* _Text_
++++++++++
Leonard Elmhirst's American correspondence file includes correspondence with many Cornell University faculty, administrators, and fellow students, dating from 1920. Cornell professors represented include Cornelius Betten, Liberty Hyde Bailey, and George Lincoln Burr among many others. There is correspondence with agricultural and home economists, several of whom were brought to Dartington Hall as advisers. An interesting file records Mrs Stan (Constance) Harding's libel action against Victor Gollancz over the British publication of the memoirs of American spy Marguerite Harrison. The file includes letters of Elmhirst, Bertrand Russell, and H N Brailsford who were advising Harding.
'Official' correspondence includes letters from both Franklin and Eleanor Roosevelt. Among the records are transcripts of Leonard's diaries. There is a diary account of a day spent with Israel Sieff and the Roosevelt family at Hyde Park, New York, on the eve of the 1940 US election. As an agriculturalist, Leonard Elmhirst met and corresponded with Secretary of Agriculture and wartime Vice President Henry A Wallace. After the War, Wallace became an editor of The New Republic magazine from 1946 to 1947.
Records relating to the Elmhirsts' lecture tours record their tours of 40 state land grant colleges and universities in 1941 and 1942, speaking at the request of M L Wilson director of the USDA Extension Service. Correspondence at this time with American economists and historians reflects Leonard's interest in extending PEP methods in America, through the organisation (with Israel Sieff and others) of the National Planning Association. An undercurrent theme is an attempt to form an Anglo-American postwar planning association. Material includes texts of the Elmhirsts' lectures on the War and British agriculture and life in wartime.
++++++++++
* _Problem description_
Revise the Elmhirst papers text, starting with "Records relating to" and going on through "life in wartime.", with "land grant colleges" changed to "agricultural colleges". The lines that come next have no connection to the text.

* _Excerpted data_
++++++++++
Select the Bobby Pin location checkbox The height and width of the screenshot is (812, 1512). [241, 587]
++++++++++
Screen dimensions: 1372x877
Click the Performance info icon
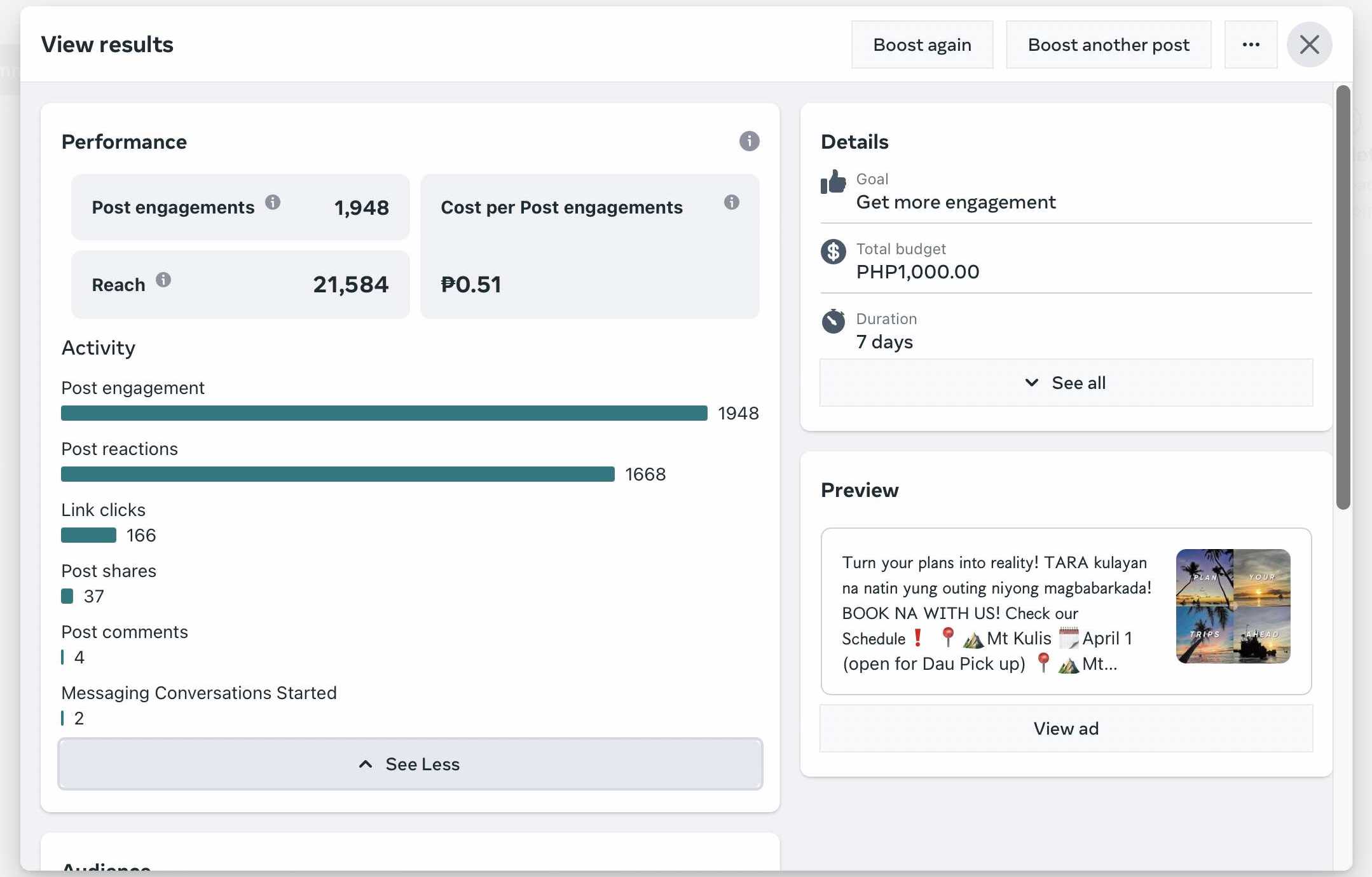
++++++++++
* _Answer to the exercise_
Records relating to the Elmhirsts' lecture tours record their tours of 40 state agricultural colleges and universities in 1941 and 1942, speaking at the request of M L Wilson director of the USDA Extension Service. Correspondence at this time with American economists and historians reflects Leonard's interest in extending PEP methods in America, through the organisation (with Israel Sieff and others) of the National Planning Association. An undercurrent theme is an attempt to form an Anglo-American postwar planning association. Material includes texts of the Elmhirsts' lectures on the War and British agriculture and life in wartime.